Union Berlin’s fans are arguably more die-hard than any other club. In 2004 the club was in such desperate need of funds that the fans launched the ‘bluten für Union’ (bleed for Union) campaign where they donated and sold their own blood to save the club from extinction. In 2008 the stadium was in dire need of restoration – but with no money to fund the repairs 2500 fans rolled up their sleeves and set to work on it themselves. Despite a promotion to Bundesliga the Club refuse to increase the price of their 14€ tickets. And as we stroll along the green carpeted grass Chris explains how, out of disdain for Leipzig’s cash injection from Red Bull, the Union Berlin fans were silent for the initial 15 minutes of their first match of the season.
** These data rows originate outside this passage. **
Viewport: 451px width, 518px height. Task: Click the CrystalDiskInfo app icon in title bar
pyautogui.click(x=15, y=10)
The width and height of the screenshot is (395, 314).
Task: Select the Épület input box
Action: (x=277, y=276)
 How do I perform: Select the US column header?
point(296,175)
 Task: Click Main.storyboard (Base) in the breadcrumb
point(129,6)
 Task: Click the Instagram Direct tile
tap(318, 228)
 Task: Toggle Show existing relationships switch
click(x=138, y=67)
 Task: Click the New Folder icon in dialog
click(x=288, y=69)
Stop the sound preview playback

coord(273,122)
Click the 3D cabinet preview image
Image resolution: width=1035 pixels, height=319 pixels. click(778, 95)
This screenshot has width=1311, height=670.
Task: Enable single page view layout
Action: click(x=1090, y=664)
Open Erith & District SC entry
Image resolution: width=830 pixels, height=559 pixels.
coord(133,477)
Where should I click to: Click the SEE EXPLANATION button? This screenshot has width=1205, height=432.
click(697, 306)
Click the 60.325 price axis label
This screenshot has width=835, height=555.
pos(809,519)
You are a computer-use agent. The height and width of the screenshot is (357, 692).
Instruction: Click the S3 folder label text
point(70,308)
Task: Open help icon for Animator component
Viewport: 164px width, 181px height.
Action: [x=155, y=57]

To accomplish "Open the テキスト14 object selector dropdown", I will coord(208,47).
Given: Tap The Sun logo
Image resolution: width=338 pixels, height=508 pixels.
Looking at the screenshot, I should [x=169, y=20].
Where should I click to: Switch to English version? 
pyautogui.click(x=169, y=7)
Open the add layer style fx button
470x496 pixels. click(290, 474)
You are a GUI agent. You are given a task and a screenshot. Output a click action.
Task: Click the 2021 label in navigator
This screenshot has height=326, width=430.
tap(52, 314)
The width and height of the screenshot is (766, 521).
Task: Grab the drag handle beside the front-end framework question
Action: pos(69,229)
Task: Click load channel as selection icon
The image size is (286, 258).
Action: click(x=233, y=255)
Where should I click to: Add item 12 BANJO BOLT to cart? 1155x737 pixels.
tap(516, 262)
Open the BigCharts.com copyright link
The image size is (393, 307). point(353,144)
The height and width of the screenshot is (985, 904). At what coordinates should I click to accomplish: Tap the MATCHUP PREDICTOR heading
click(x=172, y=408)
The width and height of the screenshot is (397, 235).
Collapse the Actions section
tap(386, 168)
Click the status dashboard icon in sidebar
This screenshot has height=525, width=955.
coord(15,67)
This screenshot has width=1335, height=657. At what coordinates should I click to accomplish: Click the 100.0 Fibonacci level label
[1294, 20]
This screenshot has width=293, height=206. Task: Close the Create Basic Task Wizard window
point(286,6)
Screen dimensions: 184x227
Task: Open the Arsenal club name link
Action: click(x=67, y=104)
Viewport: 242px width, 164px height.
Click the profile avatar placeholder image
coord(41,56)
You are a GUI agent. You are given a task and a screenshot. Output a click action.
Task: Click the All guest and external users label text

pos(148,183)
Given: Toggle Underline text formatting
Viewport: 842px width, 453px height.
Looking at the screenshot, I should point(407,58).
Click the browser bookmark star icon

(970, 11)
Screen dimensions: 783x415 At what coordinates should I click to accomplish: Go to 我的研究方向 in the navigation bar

And that’s just scratching the surface. Unfortunately for Union the GDR picked Dynamo Dresden as their football club of choice, meaning Union fans were forced to navigate spies, informants, even occasional imprisonment from the republic’s secret police. Union Berlin is a football club by the fans for the fans and, despite their underdog positioning, pride themselves on being firm loyalists with fierce moral traditions. They will not leave the stadium early no matter how badly they’re losing. No wonder their motto is Eisern Union (Iron Union).
So where does USC fit in to all this? Christopher is Union Berlin’s rehabilitation coach. He’s in charge of getting the players back on their feet after catastrophes such as torn ligaments or sprained ankles. “In the early stage of rehab I don’t train much with them,” Chris explains. “They’re in physio learning to move again and do general conditioning to stay as fit as possible. But I get involved when they’re allowed to go biking or running. When they get back into training – that’s my area.”
That’s where USC comes in. “I might have to work with a player every day for nine months – and we get bored. The gym here is very small – we only have two rooms. So at some point you want to do something different. I could work with other gyms but it’s a lot of managing and contracts and it’s just too much bureaucracy. And then two friends of mine were using USC in Cologne and I thought it would be a cool thing to do with the players – to try lots of different things.”
The partnership means that Union Berlin won’t just be confined to the small gym in their stadium – Christopher can take them spinning, bouldering, swimming; Ninja Hall is just round the corner. “I’ve tried some stuff out myself,” Christopher says. “Kanuliebe is perfect for someone injured – we can go stand up paddle boarding.”
Christopher has packed a lot into his 29 years on earth. He started his career playing professional basketball until he injured his knee from overuse which motivated him to train as a rehabilitation coach. “Some injuries you can’t avoid, they just happen and that’s part of the game. But many injuries you can definitely avoid and that’s why I studied sports therapy and injury prevention,” he says.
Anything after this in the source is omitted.